The Government Delegated Committees, in Spain, are a collective decision-making-body of the Spanish government consisting on Cabinet ministers and non-Cabinet ministers. This Committees are secondary work bodies of the Council of Ministers responsible for the discussion or resolution the topics that do not require to be discussed in the Cabinet itself.

The committees are created, modified or suppressed by the Prime Minister with the approval of the Council of Ministers. The members of the committees may be cabinet ministers or junior ministers such as secretaries of State, although the committee itself can invite to its meetings other senior officials of the administration.

== History ==
The first delegated committee was created in 1939. It was the National Defence Board (predecessor of the National Security Council) chaired by the Prime Minister. A few years later, in 1953, a second committee was created to deal with the agreements with the United States. It was suppressed in 1961. In 1957, the committees were increased to six, creating the delegated committees for Economic Affairs (which has existed since then, becoming de facto a standing committee), for Transport and Communications, for Cultural Action, and for Health and Social Affairs.

A new committee was created in 1963 to consider matters relating to scientific policy. In 1972, the committee for Environment was created and in 1979 the Delegated Committee for Foreign Policy. The need to coordinate the devolution of powers to the regions was the main reason for the creation of the Government Delegated Committee for Regional Policy in 1980.

The committees reshuffle of 1981 established five delegated committees: for Foreign Policy; for the State Security; for Economic Affairs; for Regional Policy; and for Educational, Cultural and Scientific Policy. In 1986, it was created the Government Delegated Committee for Crisis Situations to deal with national and international crisis affecting national security. In 1997, it was created the Government Delegated Committee for Cultural Affairs.

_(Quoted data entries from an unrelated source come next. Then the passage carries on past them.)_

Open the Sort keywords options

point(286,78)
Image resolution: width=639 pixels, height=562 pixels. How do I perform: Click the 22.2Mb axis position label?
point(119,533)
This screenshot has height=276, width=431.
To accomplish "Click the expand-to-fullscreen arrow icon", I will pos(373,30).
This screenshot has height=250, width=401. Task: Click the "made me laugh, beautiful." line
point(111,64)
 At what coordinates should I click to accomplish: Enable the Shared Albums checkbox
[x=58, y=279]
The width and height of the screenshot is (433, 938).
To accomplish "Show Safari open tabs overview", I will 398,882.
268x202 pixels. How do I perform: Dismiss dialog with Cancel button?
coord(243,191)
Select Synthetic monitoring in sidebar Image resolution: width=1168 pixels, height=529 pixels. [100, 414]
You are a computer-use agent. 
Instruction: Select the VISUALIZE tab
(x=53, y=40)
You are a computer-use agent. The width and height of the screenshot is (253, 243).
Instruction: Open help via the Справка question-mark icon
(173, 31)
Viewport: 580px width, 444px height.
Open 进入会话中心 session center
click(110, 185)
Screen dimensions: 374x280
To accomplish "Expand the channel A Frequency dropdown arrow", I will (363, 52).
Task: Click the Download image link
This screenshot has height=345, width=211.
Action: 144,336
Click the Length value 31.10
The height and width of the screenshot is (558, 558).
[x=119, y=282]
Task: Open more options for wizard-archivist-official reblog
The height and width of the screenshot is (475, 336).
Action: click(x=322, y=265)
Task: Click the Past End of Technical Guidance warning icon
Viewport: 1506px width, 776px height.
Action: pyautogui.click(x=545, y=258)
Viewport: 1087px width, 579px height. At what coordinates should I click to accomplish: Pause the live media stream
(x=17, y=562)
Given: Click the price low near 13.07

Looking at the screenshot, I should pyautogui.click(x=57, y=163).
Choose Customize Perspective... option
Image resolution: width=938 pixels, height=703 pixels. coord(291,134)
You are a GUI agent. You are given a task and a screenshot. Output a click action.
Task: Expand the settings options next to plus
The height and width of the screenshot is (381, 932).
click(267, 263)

Another important reshuffle was carried out in 2004, reducing the number of committees to four: for Crisis Situations; for Economic Affairs; for Scientific Research and Development and Technological Innovation; and for Regional Policy. In 2008, the number of committees doubled, creating four new committees: for Immigration; for Climate Change; for Equality Policy; and for Cooperation for Development. Further, the Government Delegated Committee for Scientific Research and Development and Technological Innovation was renamed "for Scientific and Technological Policy". A ninth committee was created in July 2011, executing the provision of the 2002 National Intelligence Centre Act, to consider matters regarding the intelligence policy of the CNI, the police intelligence services and the military intelligence agencies. In December 2011, the committees for immigration, for climate change and for cooperation for development were suppressed.

With the creation of the National Security Council in 2013, the Council assumed the functions of the committee for crisis situations and has the consideration of Government Delegated Committee for National Security. In the July 2018 reshuffle, the government created a committee for migration affairs. In the last reshuffle, in February 2020, the prime minister abolished three delegated committees: scientific affairs, equality policies and migration affairs and created two: demographic challenge and 2030 agenda.

Sometimes the government creates special committees for a concrete and temporary purpose such as the Government Delegated Committee for the Barcelona Olympic Games of 1992 or the Government Delegated Committee for the Spanish Presidency of the European Union.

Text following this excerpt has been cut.